What the task requires:
Your answer must be the exact lines from the one with "You are a GUI" to the end of the data, both included, with no pictures.

[Stored items]
⟨

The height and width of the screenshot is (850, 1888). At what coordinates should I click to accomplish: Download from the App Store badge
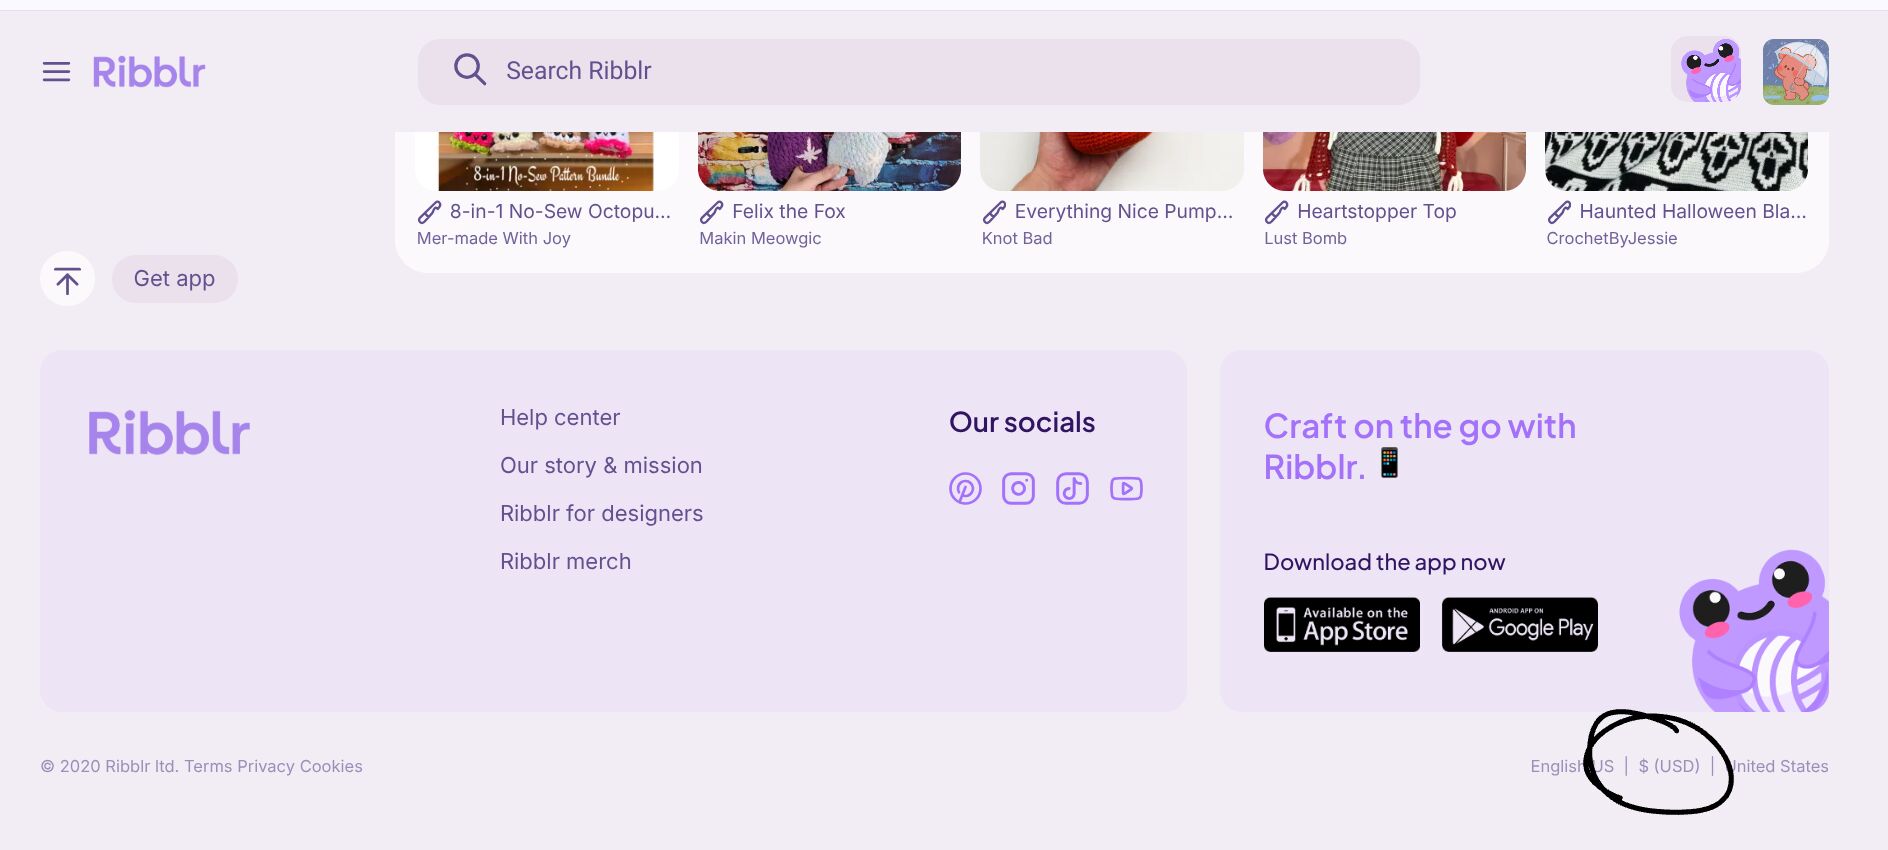(x=1341, y=625)
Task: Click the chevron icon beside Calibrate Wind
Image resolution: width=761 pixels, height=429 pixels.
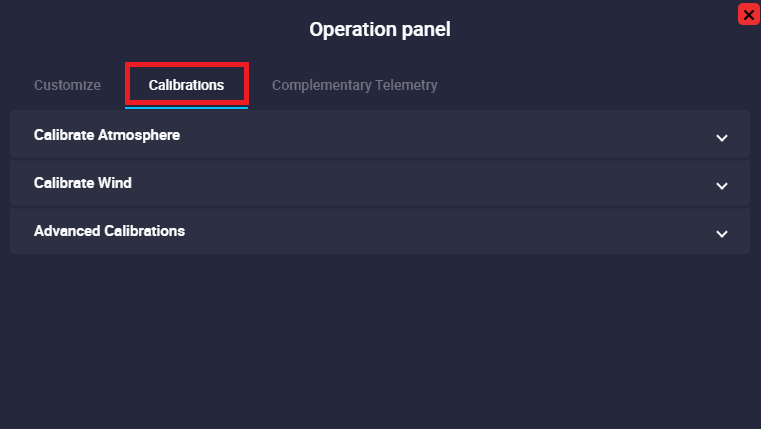Action: tap(722, 185)
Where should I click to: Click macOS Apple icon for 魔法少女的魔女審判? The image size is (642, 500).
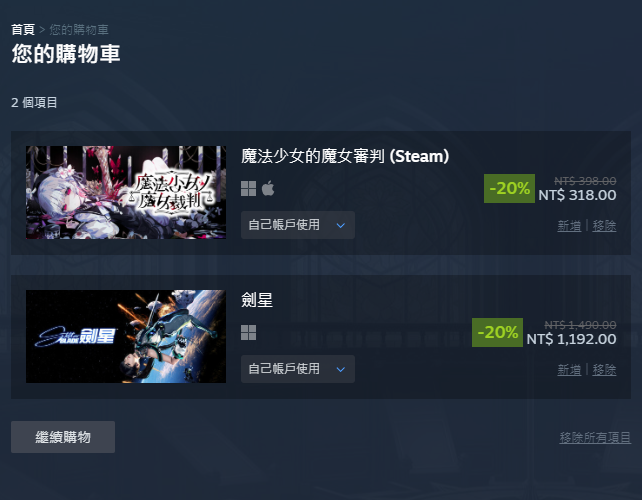(268, 188)
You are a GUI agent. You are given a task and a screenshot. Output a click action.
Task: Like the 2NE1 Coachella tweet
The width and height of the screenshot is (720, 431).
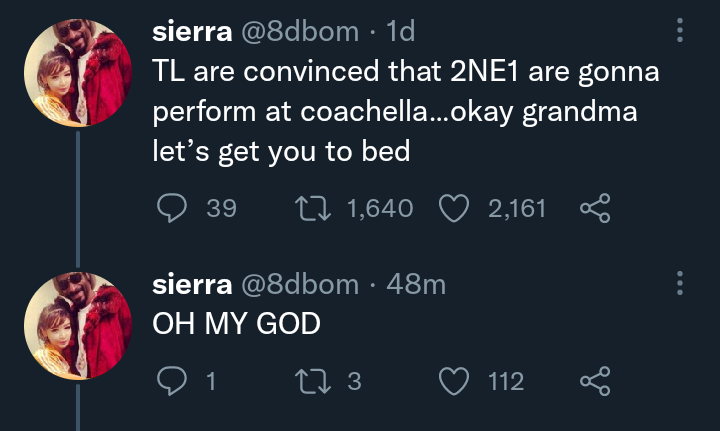[455, 208]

⟩

Answer section:
You are a GUI agent. You are given a task and a screenshot. Output a click action.
Task: Like the 2NE1 Coachella tweet
The width and height of the screenshot is (720, 431).
[455, 208]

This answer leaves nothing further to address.